Every line below should be repeated exactly.

[[ DATA FOR ANALYSIS open ]]

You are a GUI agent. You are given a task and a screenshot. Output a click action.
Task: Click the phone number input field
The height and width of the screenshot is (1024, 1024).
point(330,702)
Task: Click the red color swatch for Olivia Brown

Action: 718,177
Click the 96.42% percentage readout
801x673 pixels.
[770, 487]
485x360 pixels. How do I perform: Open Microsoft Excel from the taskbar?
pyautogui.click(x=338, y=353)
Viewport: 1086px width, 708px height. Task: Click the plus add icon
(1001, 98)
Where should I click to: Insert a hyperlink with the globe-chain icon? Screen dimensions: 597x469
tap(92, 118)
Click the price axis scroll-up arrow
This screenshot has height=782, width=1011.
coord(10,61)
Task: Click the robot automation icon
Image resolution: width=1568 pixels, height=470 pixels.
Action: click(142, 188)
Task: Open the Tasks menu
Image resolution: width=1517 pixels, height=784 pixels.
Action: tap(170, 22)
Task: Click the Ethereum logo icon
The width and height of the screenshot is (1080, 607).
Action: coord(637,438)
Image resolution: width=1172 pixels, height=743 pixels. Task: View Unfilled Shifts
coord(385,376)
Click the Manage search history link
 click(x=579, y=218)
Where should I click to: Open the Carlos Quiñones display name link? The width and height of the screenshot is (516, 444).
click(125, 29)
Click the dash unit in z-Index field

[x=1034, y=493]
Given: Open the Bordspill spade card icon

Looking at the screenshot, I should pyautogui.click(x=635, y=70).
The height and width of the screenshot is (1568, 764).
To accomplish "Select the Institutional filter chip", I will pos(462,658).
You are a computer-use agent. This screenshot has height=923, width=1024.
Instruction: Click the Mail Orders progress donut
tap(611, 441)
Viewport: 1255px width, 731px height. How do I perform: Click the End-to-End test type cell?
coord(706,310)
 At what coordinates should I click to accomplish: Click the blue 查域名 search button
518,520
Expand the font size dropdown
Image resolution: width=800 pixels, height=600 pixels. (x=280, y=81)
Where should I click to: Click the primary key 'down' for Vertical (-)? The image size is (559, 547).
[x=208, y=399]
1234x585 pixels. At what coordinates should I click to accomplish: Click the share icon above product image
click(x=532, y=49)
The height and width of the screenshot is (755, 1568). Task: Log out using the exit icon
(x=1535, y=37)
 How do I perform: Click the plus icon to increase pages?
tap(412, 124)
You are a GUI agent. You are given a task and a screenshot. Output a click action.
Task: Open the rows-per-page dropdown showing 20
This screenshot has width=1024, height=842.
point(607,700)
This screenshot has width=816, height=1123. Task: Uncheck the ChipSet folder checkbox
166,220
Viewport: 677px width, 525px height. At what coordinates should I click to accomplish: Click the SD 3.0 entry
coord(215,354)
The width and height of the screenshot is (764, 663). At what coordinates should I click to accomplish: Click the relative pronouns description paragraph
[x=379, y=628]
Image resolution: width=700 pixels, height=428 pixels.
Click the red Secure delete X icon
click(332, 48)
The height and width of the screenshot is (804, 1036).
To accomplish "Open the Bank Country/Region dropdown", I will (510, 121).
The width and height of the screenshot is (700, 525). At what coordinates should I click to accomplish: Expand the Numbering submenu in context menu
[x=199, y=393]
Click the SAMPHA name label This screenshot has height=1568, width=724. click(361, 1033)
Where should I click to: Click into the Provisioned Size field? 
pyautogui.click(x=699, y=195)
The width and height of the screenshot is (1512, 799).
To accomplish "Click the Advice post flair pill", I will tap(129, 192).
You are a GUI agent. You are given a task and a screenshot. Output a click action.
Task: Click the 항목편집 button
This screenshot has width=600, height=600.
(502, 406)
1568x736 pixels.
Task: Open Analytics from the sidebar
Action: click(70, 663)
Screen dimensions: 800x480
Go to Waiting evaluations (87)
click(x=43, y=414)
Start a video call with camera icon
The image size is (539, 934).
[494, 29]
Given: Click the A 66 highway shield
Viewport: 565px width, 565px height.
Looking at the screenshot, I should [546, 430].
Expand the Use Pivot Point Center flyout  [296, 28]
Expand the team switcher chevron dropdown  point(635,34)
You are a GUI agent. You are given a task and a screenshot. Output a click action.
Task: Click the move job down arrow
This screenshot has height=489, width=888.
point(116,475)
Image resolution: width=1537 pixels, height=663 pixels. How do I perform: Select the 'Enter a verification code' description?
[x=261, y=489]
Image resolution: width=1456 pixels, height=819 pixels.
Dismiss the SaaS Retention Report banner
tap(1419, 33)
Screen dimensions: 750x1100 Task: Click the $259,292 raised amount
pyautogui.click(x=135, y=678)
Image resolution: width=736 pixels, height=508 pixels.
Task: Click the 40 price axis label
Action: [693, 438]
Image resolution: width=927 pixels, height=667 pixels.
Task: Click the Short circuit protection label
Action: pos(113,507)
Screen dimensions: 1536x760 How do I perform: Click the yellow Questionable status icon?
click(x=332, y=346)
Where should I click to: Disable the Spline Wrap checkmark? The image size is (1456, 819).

[[ DATA FOR ANALYSIS closed ]]

* YOUR SOLUTION
You are a GUI agent. You are given a task and a screenshot. Output a click action.
Task: Click the phone number input field
The height and width of the screenshot is (1024, 1024).
point(330,702)
Task: Click the red color swatch for Olivia Brown

Action: 718,177
Click the 96.42% percentage readout
801x673 pixels.
[770, 487]
485x360 pixels. How do I perform: Open Microsoft Excel from the taskbar?
pyautogui.click(x=338, y=353)
Viewport: 1086px width, 708px height. Task: Click the plus add icon
(1001, 98)
Where should I click to: Insert a hyperlink with the globe-chain icon? Screen dimensions: 597x469
tap(92, 118)
Click the price axis scroll-up arrow
This screenshot has height=782, width=1011.
coord(10,61)
Task: Click the robot automation icon
Image resolution: width=1568 pixels, height=470 pixels.
Action: click(142, 188)
Task: Open the Tasks menu
Image resolution: width=1517 pixels, height=784 pixels.
Action: tap(170, 22)
Task: Click the Ethereum logo icon
The width and height of the screenshot is (1080, 607).
Action: coord(637,438)
Image resolution: width=1172 pixels, height=743 pixels. Task: View Unfilled Shifts
coord(385,376)
Click the Manage search history link
 click(x=579, y=218)
Where should I click to: Open the Carlos Quiñones display name link? The width and height of the screenshot is (516, 444).
click(125, 29)
Click the dash unit in z-Index field

[x=1034, y=493]
Given: Open the Bordspill spade card icon

Looking at the screenshot, I should pyautogui.click(x=635, y=70).
The height and width of the screenshot is (1568, 764).
To accomplish "Select the Institutional filter chip", I will pos(462,658).
You are a computer-use agent. This screenshot has height=923, width=1024.
Instruction: Click the Mail Orders progress donut
tap(611, 441)
Viewport: 1255px width, 731px height. How do I perform: Click the End-to-End test type cell?
coord(706,310)
 At what coordinates should I click to accomplish: Click the blue 查域名 search button
518,520
Expand the font size dropdown
Image resolution: width=800 pixels, height=600 pixels. (x=280, y=81)
Where should I click to: Click the primary key 'down' for Vertical (-)? The image size is (559, 547).
[x=208, y=399]
1234x585 pixels. At what coordinates should I click to accomplish: Click the share icon above product image
click(x=532, y=49)
The height and width of the screenshot is (755, 1568). Task: Log out using the exit icon
(x=1535, y=37)
 How do I perform: Click the plus icon to increase pages?
tap(412, 124)
You are a GUI agent. You are given a task and a screenshot. Output a click action.
Task: Open the rows-per-page dropdown showing 20
This screenshot has width=1024, height=842.
point(607,700)
This screenshot has width=816, height=1123. Task: Uncheck the ChipSet folder checkbox
166,220
Viewport: 677px width, 525px height. At what coordinates should I click to accomplish: Click the SD 3.0 entry
coord(215,354)
The width and height of the screenshot is (764, 663). At what coordinates should I click to accomplish: Click the relative pronouns description paragraph
[x=379, y=628]
Image resolution: width=700 pixels, height=428 pixels.
Click the red Secure delete X icon
click(332, 48)
The height and width of the screenshot is (804, 1036).
To accomplish "Open the Bank Country/Region dropdown", I will (510, 121).
The width and height of the screenshot is (700, 525). At what coordinates should I click to accomplish: Expand the Numbering submenu in context menu
[x=199, y=393]
Click the SAMPHA name label This screenshot has height=1568, width=724. click(361, 1033)
Where should I click to: Click into the Provisioned Size field? 
pyautogui.click(x=699, y=195)
The width and height of the screenshot is (1512, 799).
To accomplish "Click the Advice post flair pill", I will tap(129, 192).
You are a GUI agent. You are given a task and a screenshot. Output a click action.
Task: Click the 항목편집 button
This screenshot has width=600, height=600.
(502, 406)
1568x736 pixels.
Task: Open Analytics from the sidebar
Action: click(70, 663)
Screen dimensions: 800x480
Go to Waiting evaluations (87)
click(x=43, y=414)
Start a video call with camera icon
The image size is (539, 934).
[494, 29]
Given: Click the A 66 highway shield
Viewport: 565px width, 565px height.
Looking at the screenshot, I should [546, 430].
Expand the Use Pivot Point Center flyout  [296, 28]
Expand the team switcher chevron dropdown  point(635,34)
You are a GUI agent. You are given a task and a screenshot. Output a click action.
Task: Click the move job down arrow
This screenshot has height=489, width=888.
point(116,475)
Image resolution: width=1537 pixels, height=663 pixels. How do I perform: Select the 'Enter a verification code' description?
[x=261, y=489]
Image resolution: width=1456 pixels, height=819 pixels.
Dismiss the SaaS Retention Report banner
tap(1419, 33)
Screen dimensions: 750x1100 Task: Click the $259,292 raised amount
pyautogui.click(x=135, y=678)
Image resolution: width=736 pixels, height=508 pixels.
Task: Click the 40 price axis label
Action: [693, 438]
Image resolution: width=927 pixels, height=667 pixels.
Task: Click the Short circuit protection label
Action: pos(113,507)
Screen dimensions: 1536x760 How do I perform: Click the yellow Questionable status icon?
click(x=332, y=346)
Where should I click to: Disable the Spline Wrap checkmark? The image size is (1456, 819).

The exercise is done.